» SUPPLIED RECORDS

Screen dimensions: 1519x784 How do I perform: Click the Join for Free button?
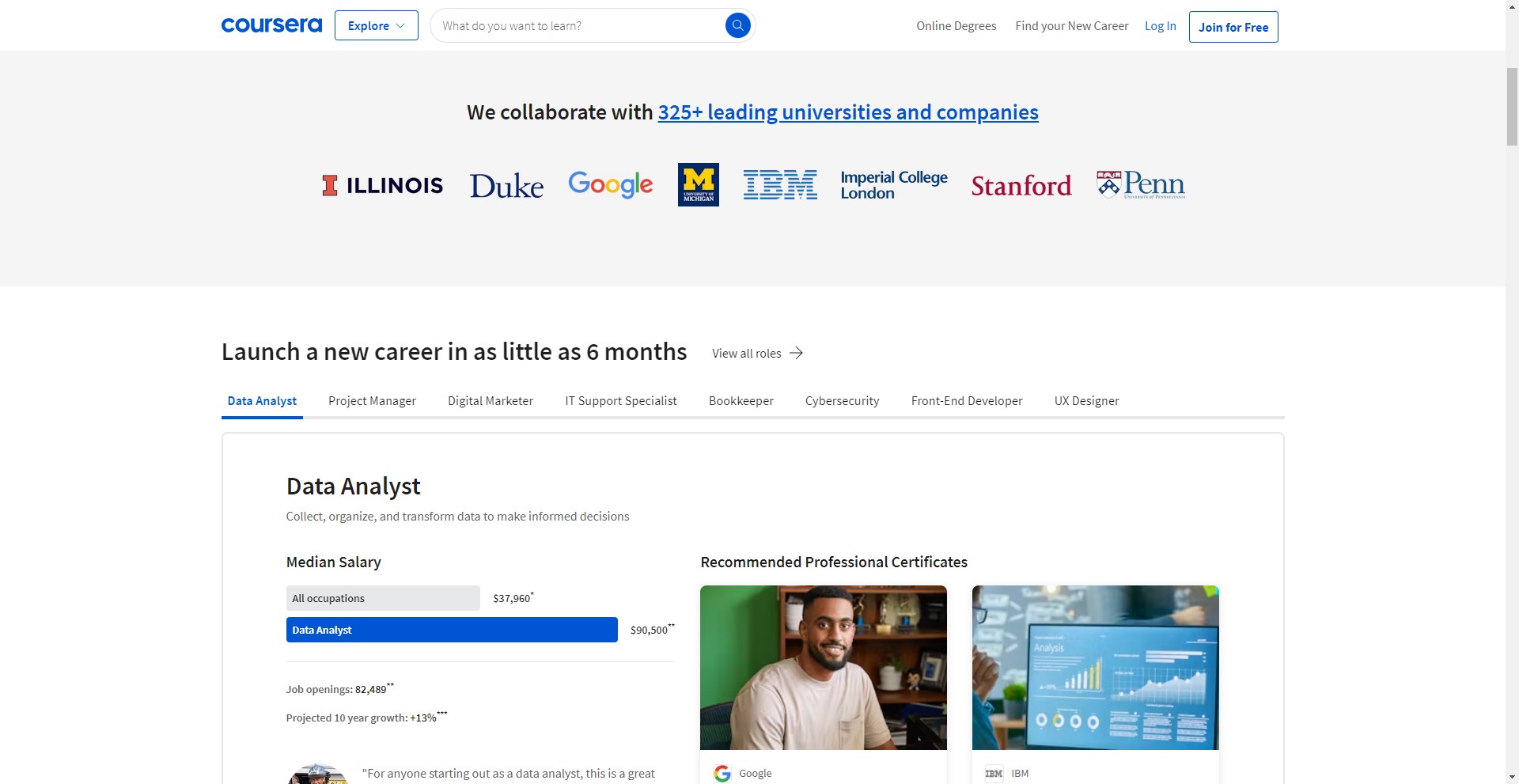tap(1233, 27)
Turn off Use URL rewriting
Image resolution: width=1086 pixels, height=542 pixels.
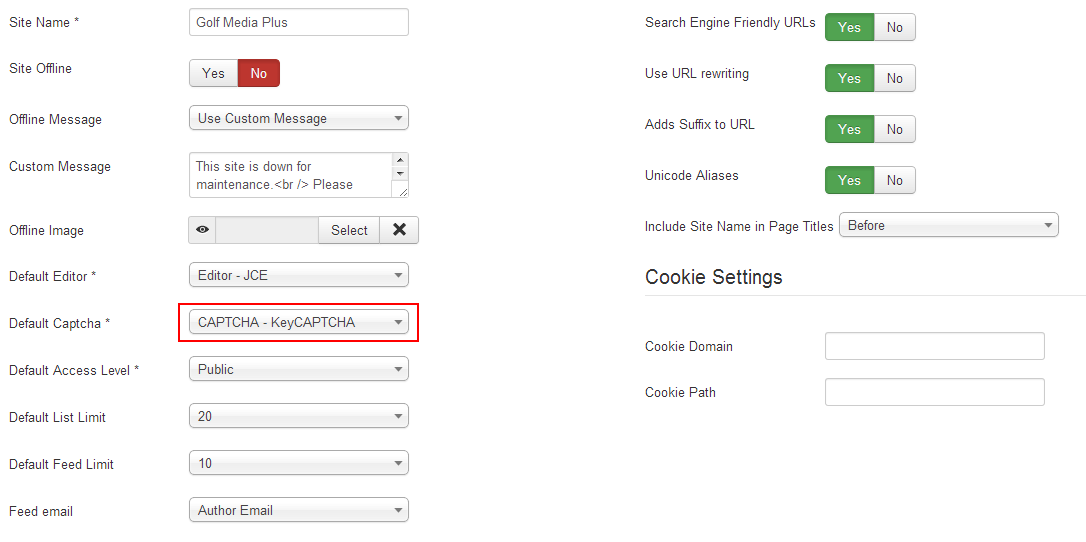point(895,78)
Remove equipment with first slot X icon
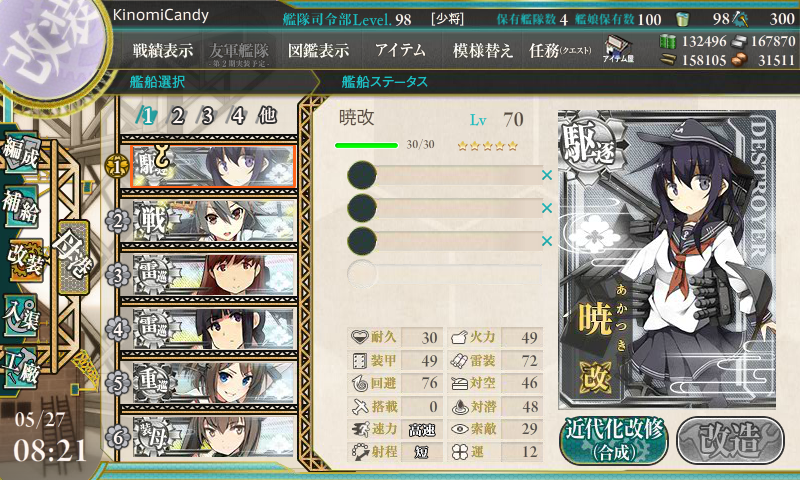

» WORK ORDER
Give back each entry exactly as it appears, with no pictures.

» PROBLEM SOLUTION
Screen dimensions: 1519x784 How do I perform: Click the Join for Free button?
tap(1233, 27)
Turn off Use URL rewriting
Image resolution: width=1086 pixels, height=542 pixels.
point(895,78)
Remove equipment with first slot X icon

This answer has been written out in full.